Problem statement
What lines below mention the word "computer"? Copy each one.

Records to process
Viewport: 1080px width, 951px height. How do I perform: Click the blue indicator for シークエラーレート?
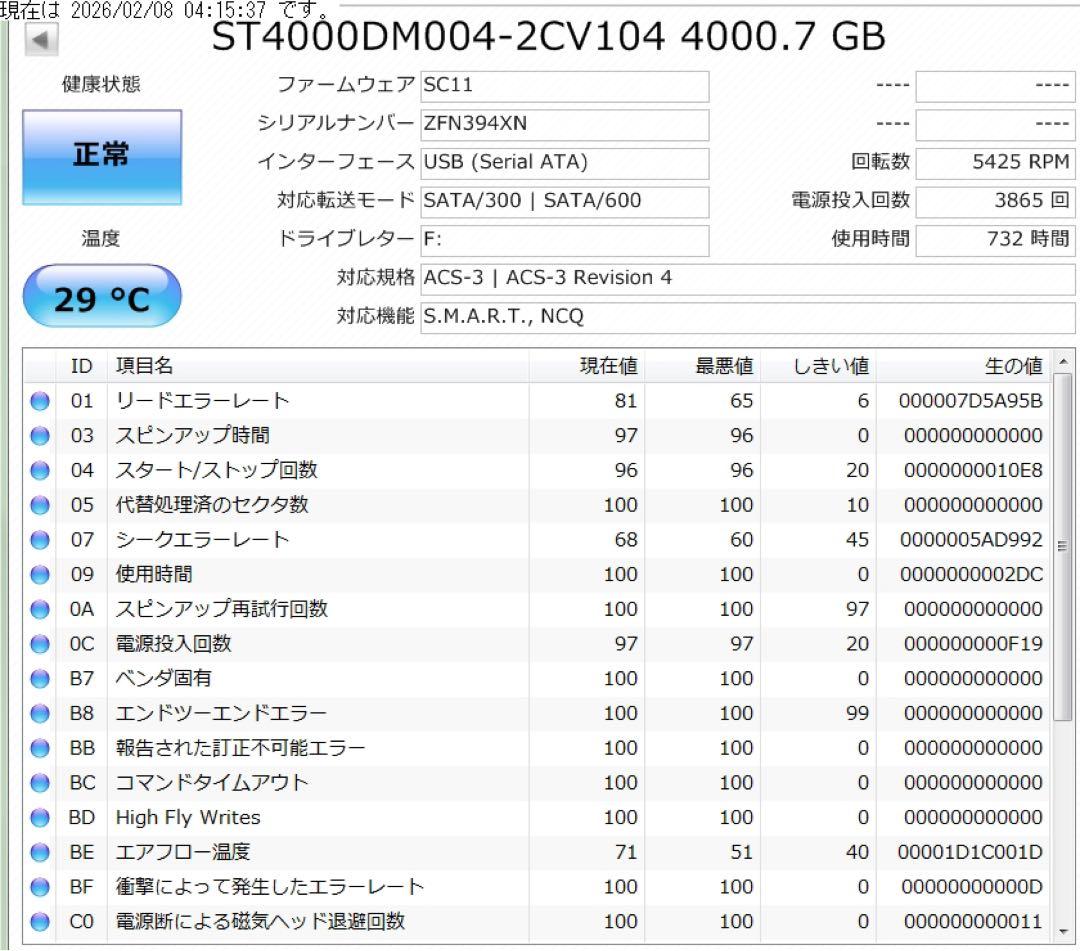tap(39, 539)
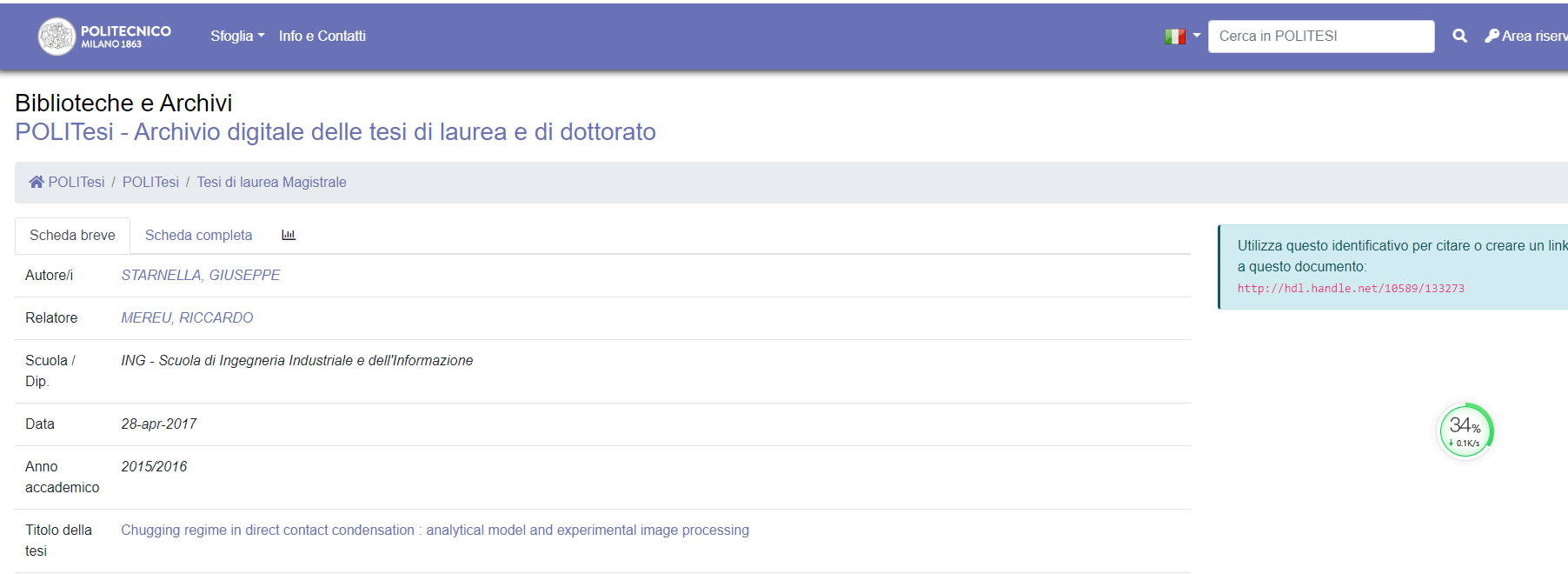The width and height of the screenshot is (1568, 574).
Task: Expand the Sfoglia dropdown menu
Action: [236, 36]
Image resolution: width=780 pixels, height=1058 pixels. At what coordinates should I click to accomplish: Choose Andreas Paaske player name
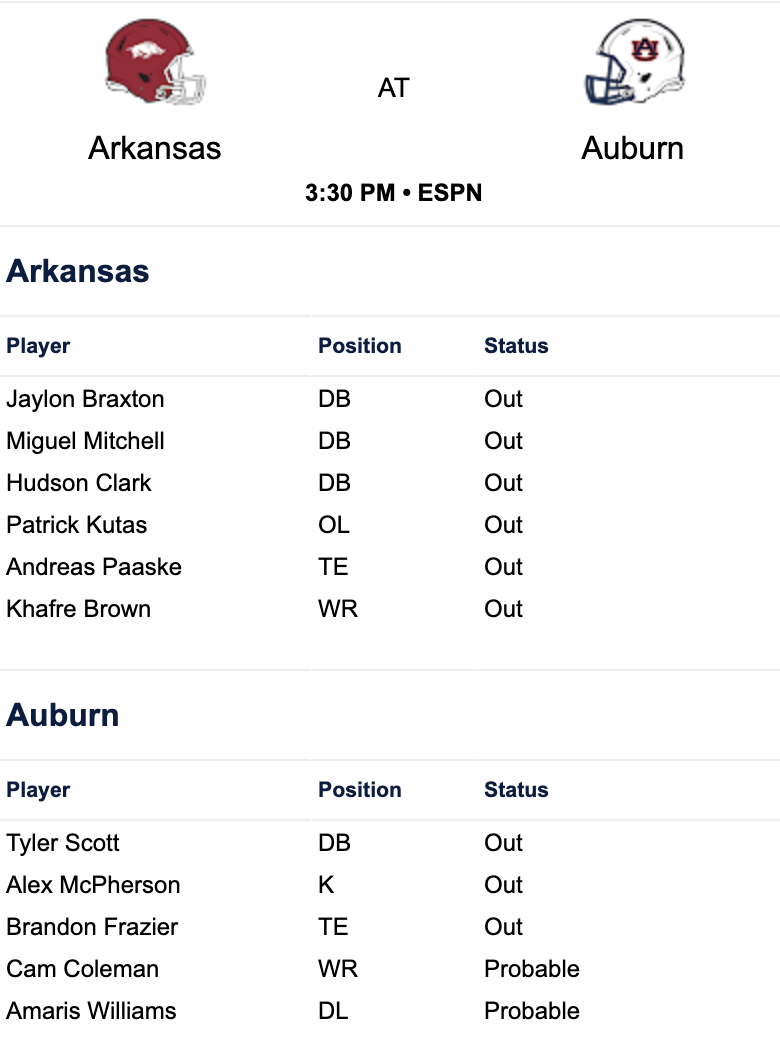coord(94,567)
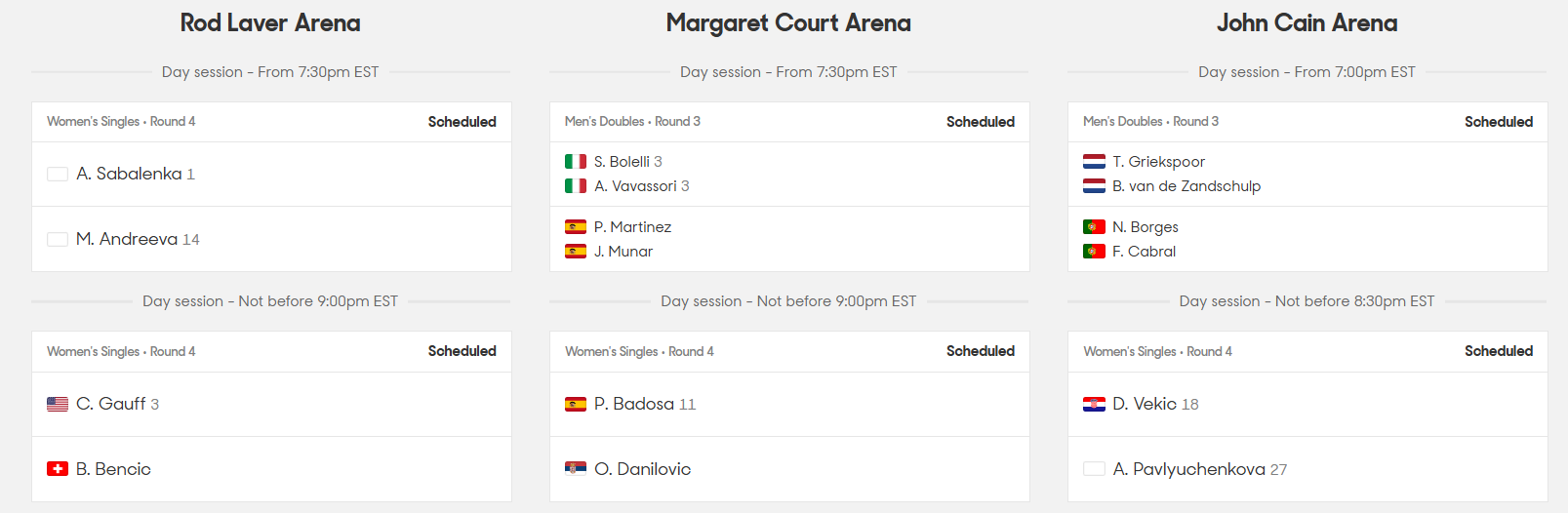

---

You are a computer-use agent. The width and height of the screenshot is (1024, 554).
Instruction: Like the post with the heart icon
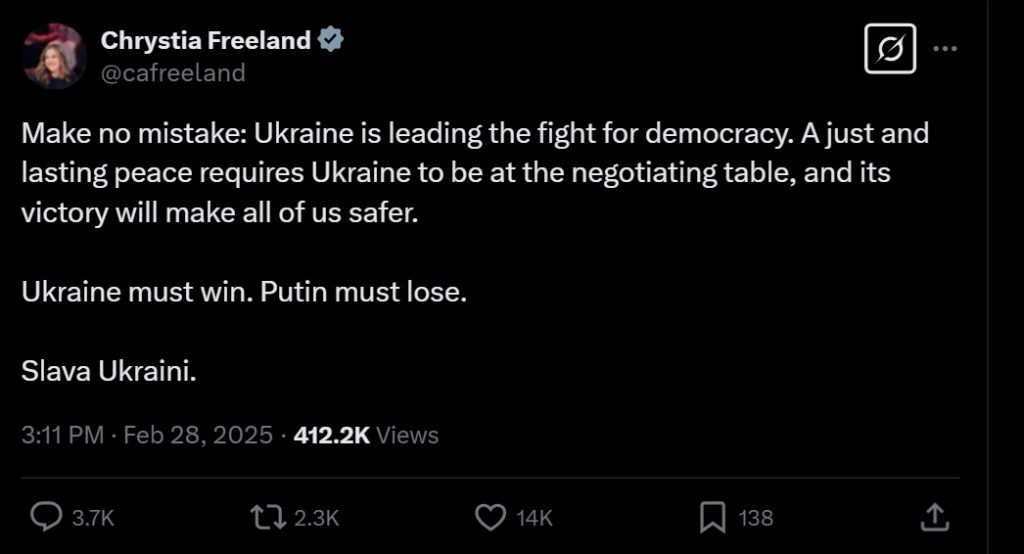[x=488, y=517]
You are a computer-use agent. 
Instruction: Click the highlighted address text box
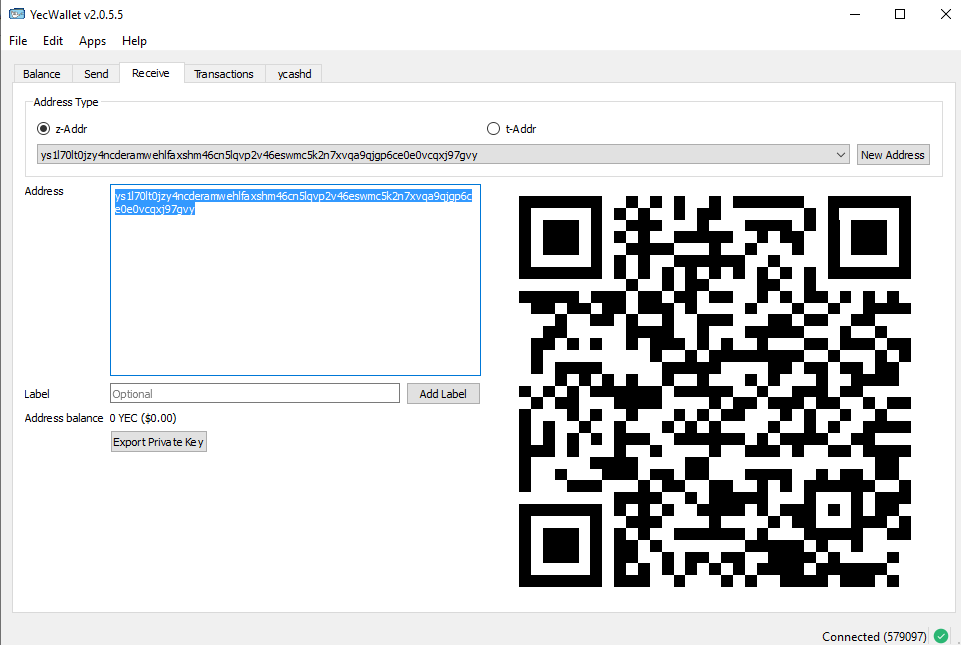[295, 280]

Exercise solution
You are a computer-use agent. The width and height of the screenshot is (1024, 554).
You are a computer-use agent. 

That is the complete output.